Americans may soon be living in an entirely new climate. New analysis shows the climate crisis will push 16 cities at risk of having summer temperatures on par with the Middle East by the end of the century.
Heatwaves have crashed across huge swaths of the United States this summer. Nearly one-third of the American population is under some kind of heat advisory.
Temperatures have been driven as high as 115 Fahrenheit in parts of the Great Plains. Boston hit 100 degrees, and Portland reached 102.

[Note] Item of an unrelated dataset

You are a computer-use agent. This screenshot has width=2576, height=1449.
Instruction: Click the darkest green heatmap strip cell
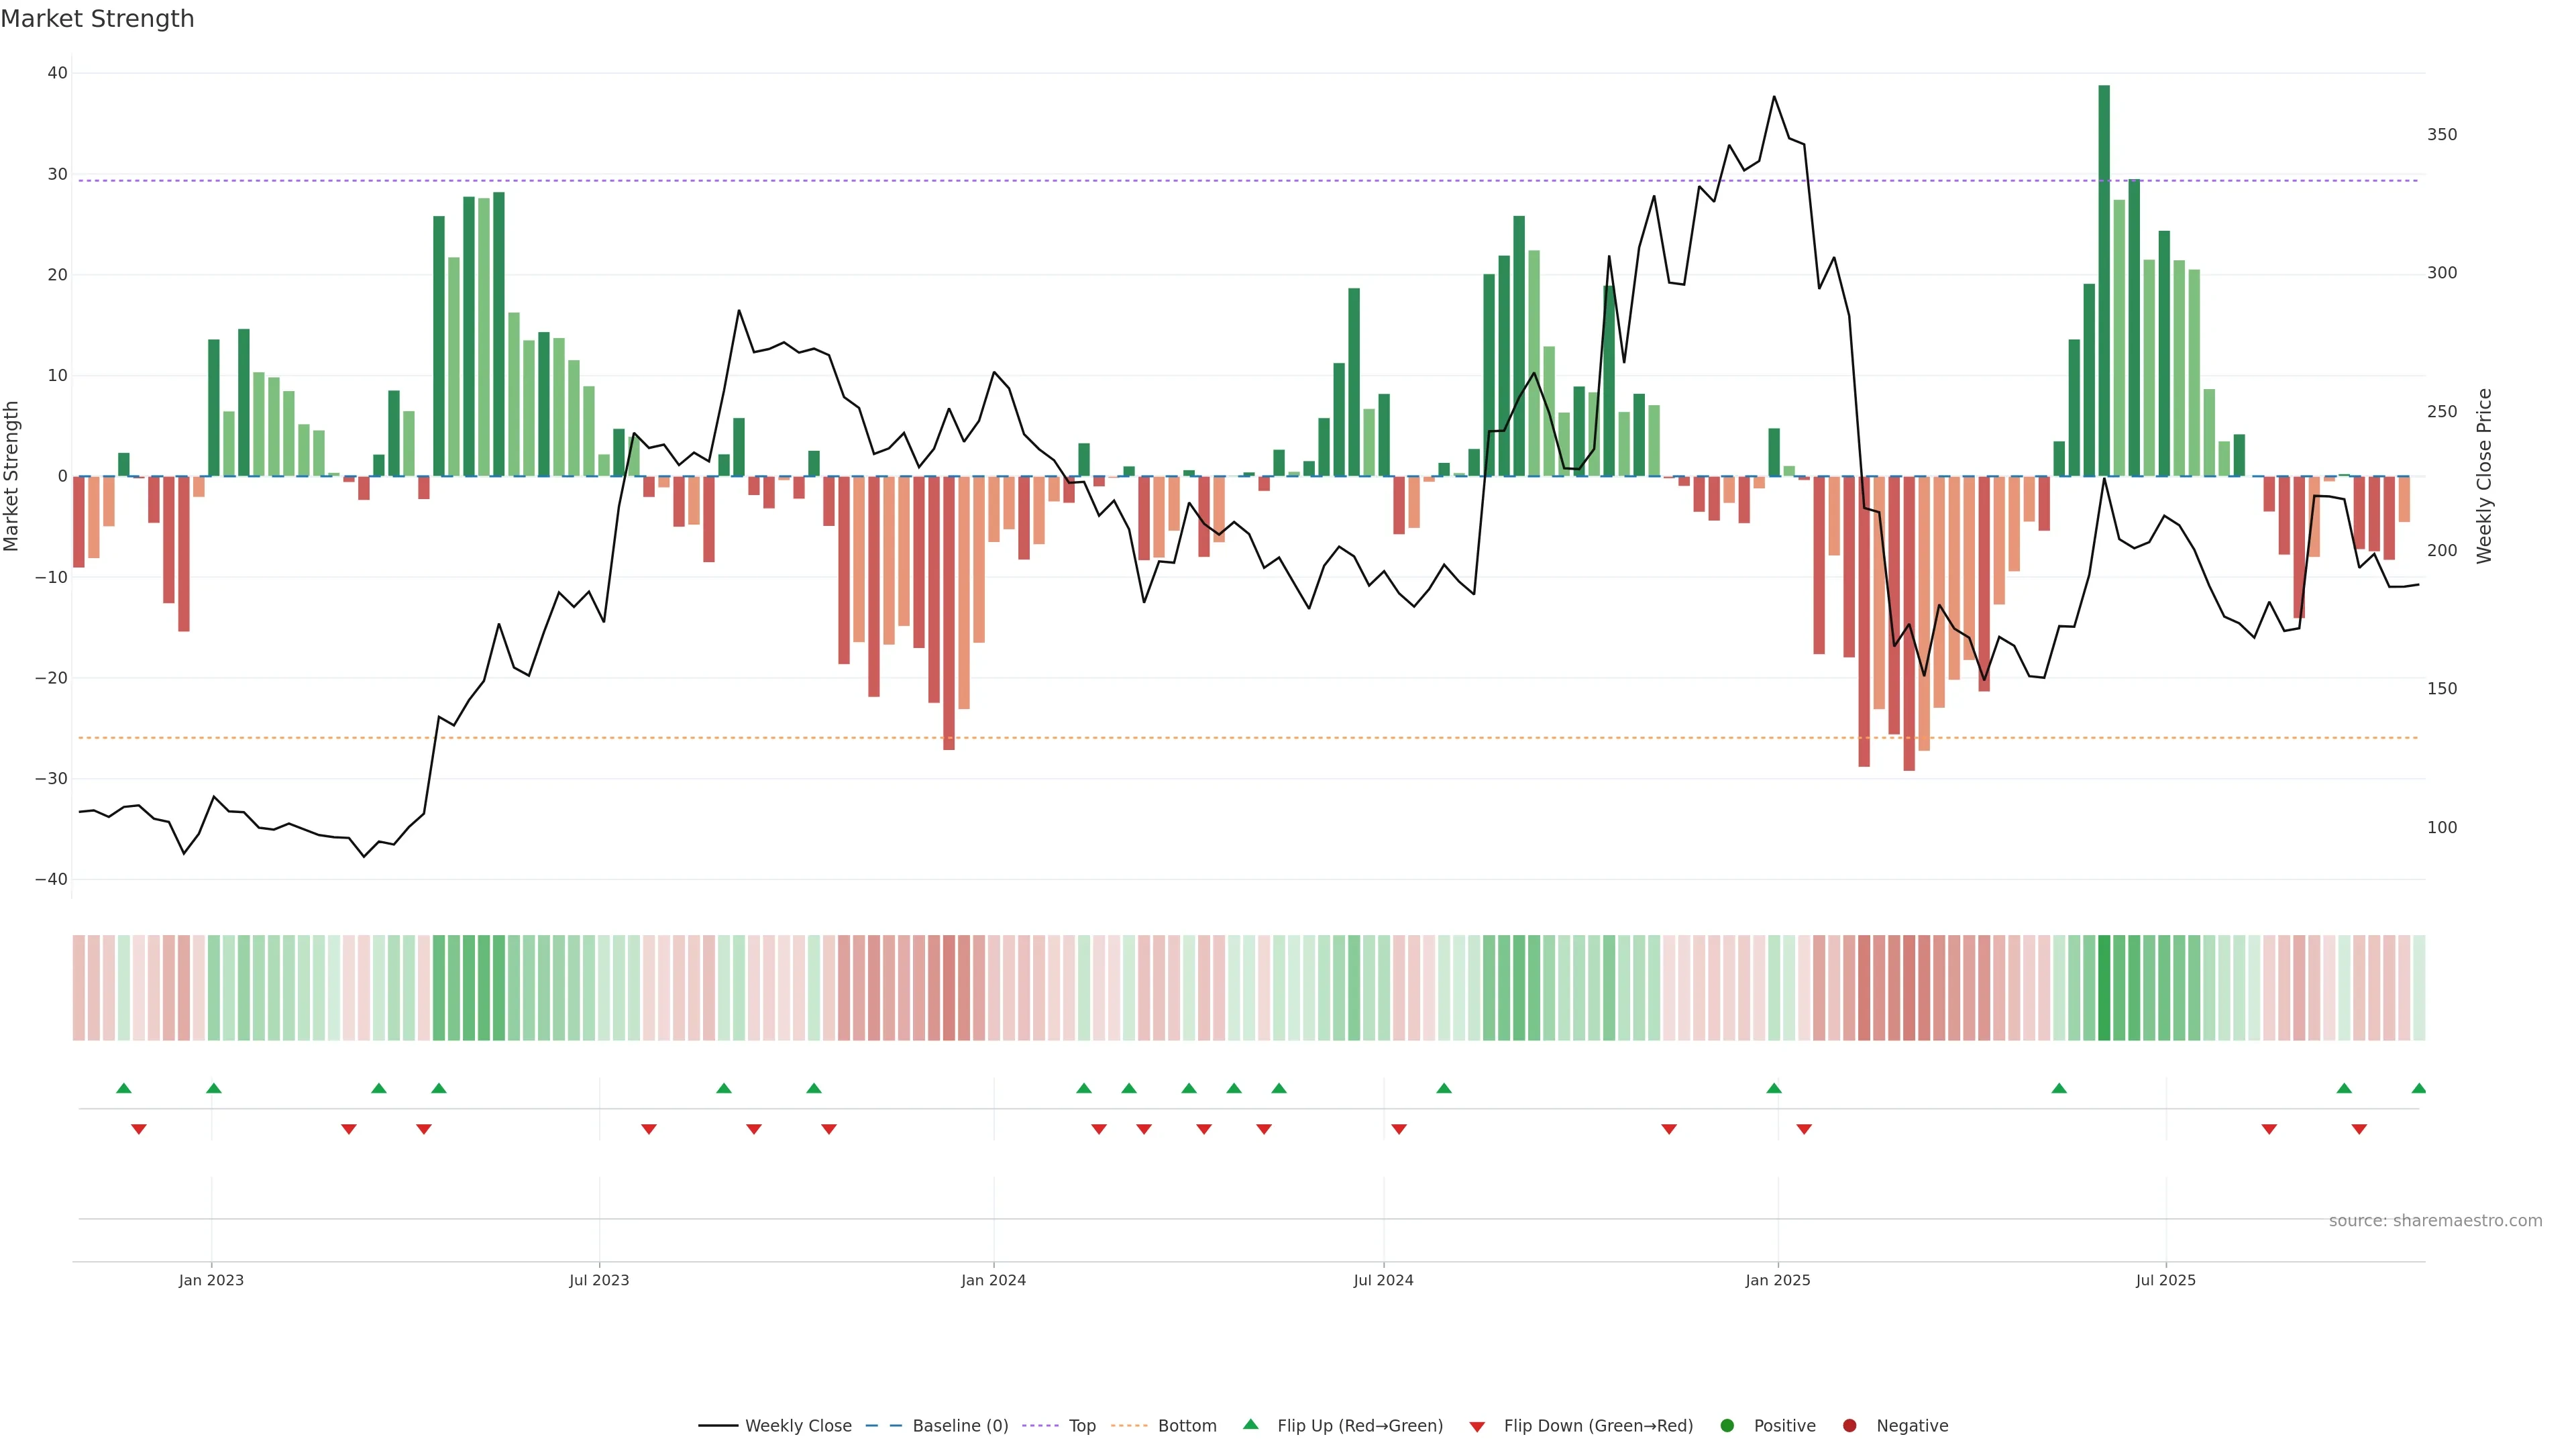2104,987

Global heating may get worse and worse across the United States, with heat extremes that were previously unthinkable becoming the future. Cities’ climates will turn into conditions now common in places much further south, or even far overseas.
Climate Central published a new analysis of temperature trends, which found that summer temperatures in 2011 will be more like conditions in the south, on average 437 miles south.
Washington, DC will have summers like Austin, Texas. Boston will soon feel like Philadelphia. Billings, Montana will resemble El Paso, Texas.
But the climates of some American cities will become even more foreign, resembling climates now experienced by cities in other countries.
Los Angeles will feel like Tuxpan, Mexico. Austin will feel like Dubai, Phoenix will resemble Saudi Arabia, Palm Springs will be like Erbil, and Las Vegas will get similar to Kuwait. Other cities across the south, such as Texas and Arizona, will also have temperatures like Middle Eastern cities.
Climate Central is a research organization made up of climate scientists and science communicators. Climate Central spokesperson Peter Girard said, “The real risks will be in heatwaves that are now occasional extremes that will start lasting longer.”
“These sort of heatwaves will become normal and the dangers will be far more present. There will be people who have never needed air conditioning who will face this. It can quickly go from uncomfortable to dangerous,” Girard said.
The analysis was conducted by gathering temperature data from 1990 to 2020 to establish today’s “normal” temperature and researching 20 different projections of temperatures this century under different climate change scenarios.